**Short task 1:**
In the essay on making Nigeria an entrepreneurial economy, which two countries are named as good examples of such an economy?
**Short task 2:**
Rewrite the passage of the essay on making Nigeria an entrepreneurial economy from "Economic growth and development" up to and including "promotes entrepreneurial activities.", putting "national prosperity" in place of "societal wealth".

-- BEGIN Text excerpt --

Making Nigeria a Truly Entrepreneurial Economy

‘Tunde Popoola

My use of the concept of ‘entrepreneurial economy’ may not totally align with the definitions in the academic or economic literature. By an entrepreneurial economy, I wish to describe an economy that promotes entrepreneurship and business formation and growth. It is an economy where it is easy to start and run a business. It is characterised by a phenomenon where the factors of production are utilized, driven mostly by market forces, rule of law and confidence in the judicial system. It provides business-friendly policies and regulations. Socio-economic infrastructure that are enablers for business formation, growth and stability are available in an entrepreneurial economy. It can also be described as a free enterprise economy where people are free TO establish businesses in sectors of their choice, subject to laid-down requirements and regulations. People can stay in any part of the country to try their hands on what they know how to do best. As said by a motivational speaker, it is an environment where the son of nobody, can become somebody by dint of hardwork and the trade he plies, without knowing anybody. Such an economy fosters and guarantees a level-playing field for everyone. There are some countries that are good examples, including the United States and the United Kingdom. 

Economic growth and development are achieved faster under an entrepreneurial economy. This is because business creation and growth hold the key to economic growth and societal wealth in an entrepreneurial economy. It promotes entrepreneurship which helps improve the creation of new businesses with its attendant positive outcomes including new job opportunities and economic well-being of the population. Essentially, an entrepreneurial economy promotes entrepreneurial activities.

-- END Text excerpt --
-- BEGIN Dataset extract --

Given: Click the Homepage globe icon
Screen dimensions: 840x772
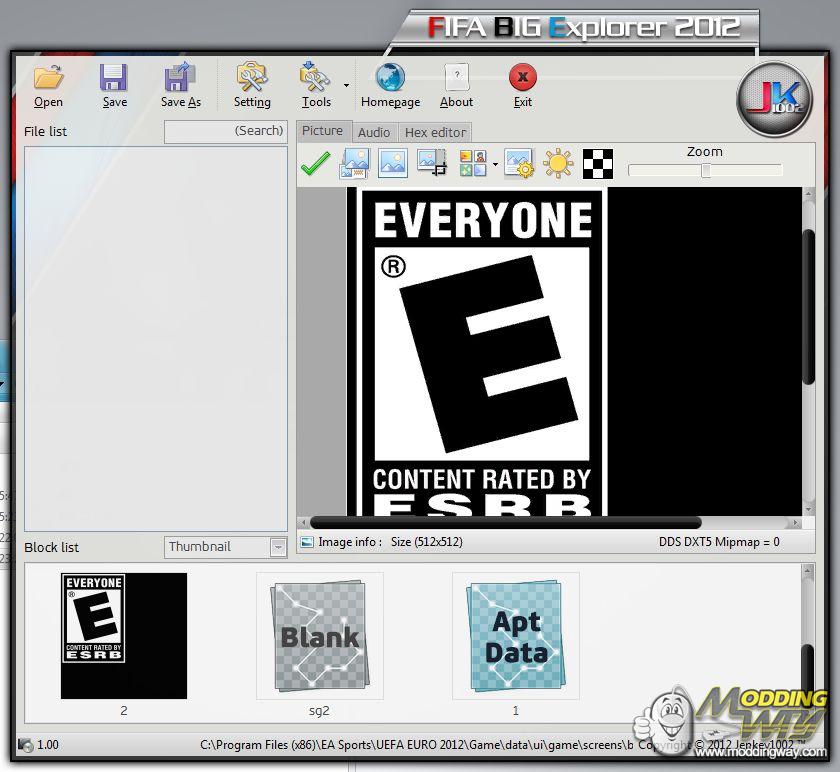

-- END Dataset extract --

**Final answer 1:**
The United States and the United Kingdom.

**Final answer 2:**
Economic growth and development are achieved faster under an entrepreneurial economy. This is because business creation and growth hold the key to economic growth and national prosperity in an entrepreneurial economy. It promotes entrepreneurship which helps improve the creation of new businesses with its attendant positive outcomes including new job opportunities and economic well-being of the population. Essentially, an entrepreneurial economy promotes entrepreneurial activities.